Все еще красив был князь Курбский. Вот уже седой, а все еще хорош собой.

Давно, в Москве, Федоров думал, что надо бы вырезать на меди портрет князя. Конечно, после того, как он вернется победителем с Ливонской войны. И даже делал наброски к будущему портрету. Но самому все не нравилось. Рвал лист за листом. Каким был тогда Курбский? Весь в дне завтрашнем. Устремленный вперед. Как стрела на дуге лука. Сейчас заноет тетива, а стрела со свистом помчится ввысь, пронизывая облака и пугая птиц.

Но с Ливонской войны воевода Курбский не вернулся. Царь учредил Опричный двор. И хотя он еще обращался к народу, говорил, что борется с боярами во имя народа и для его блага, кровью залита была Русь. Портрет Курбского так и не родился.

— Вот что меня тревожит, Иван, — говорил князь. — Умрем мы с тобой, умрут и другие. И плешивый когда-нибудь помрет. Может, отравят, хоть он и бережется. А может, в одном из своих припадков задохнется в кровавой пене. Ненавижу я его. И другой смерти ему не желаю… Но потом, поздней, придут другие люди — наши потомки. Станут всех нас судить. Как судили мы деяния Цезаря и Брута, Владимира Великого и султана Сулеймана. Иначе не бывает. Внуки всегда вызывают на свой собственный суд души дедов. Вот и мы с плешивым это чувствуем. Потому я эпистолии свои пишу. Не думаю же, что он вдруг все поймет, ляжет спать и наутро проснется агнцем белым. Бешеная собака бешеной собакой и останется. Ведь для внуков я пишу. Чтобы не быть на их суде бессловесной тенью. Но и плешивый не молчит! И он об этом суде помнит! На каждое мое слово двумя отвечает. Что же нам теперь — кто громче да кто больше скажет? Разберутся ли внуки, если мы сами разобраться не можем?

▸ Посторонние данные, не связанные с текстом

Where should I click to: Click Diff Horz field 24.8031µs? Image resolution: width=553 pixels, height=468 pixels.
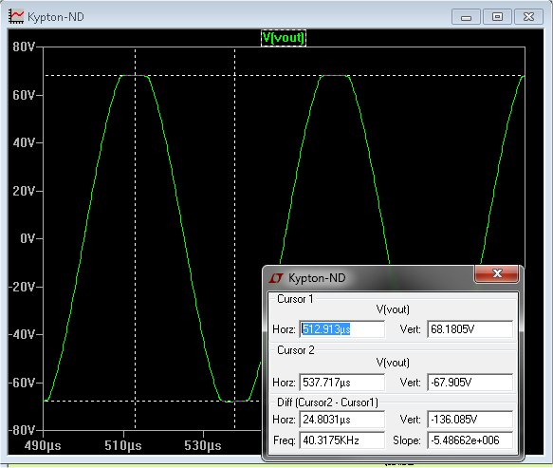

Был Курбский стрелой, вложенной в лук. Готов был вознестись высоко, к облакам. Но жизнь сломалась, не удалась. И на пороге старость…

— Что скажут они обо мне, Иван? Осудят? Простят? А о плешивом? Неужто памятники в его честь воздвигнут?

— Кто знает! — сказал Федоров. — Они будут судить по-своему. Ты с войском к врагу ушел. Такое не прощают.

— Отложился я! — крикнул Курбский. — Отложился, а не ушел. Сколько князей откладывалось и еще отложится! Это право мое от деда и прадеда. Я князь, а не смерд. И плешивый мне не господь бог и не хозяин. Равны мы с плешивым. И перед богом и перед внуками. Ни языка, ни веры своей я не предавал. И народ свой, как плешивый, не мучил и не истязал… Неужто найдутся такие, что осудят меня?

— Помянут тебе уход с войском, князь Андрей! От этого не уйти!

— А недругу моему? Одни розы без проклятий?

— Не думаю. Розы — вряд ли. Но вот в чем загадка, князь Андрей: державу свою он все же укрепил. Не от великого ума и мудрости. Сначала советники были хорошие. Затем, испугавшись за себя самого, принялся молотить направо и налево, не разбирая, где враги, а где друзья. И в Новгороде шестьдесят тысяч народу положил. К несчастью, это тоже правда. Нет, розы — вряд ли.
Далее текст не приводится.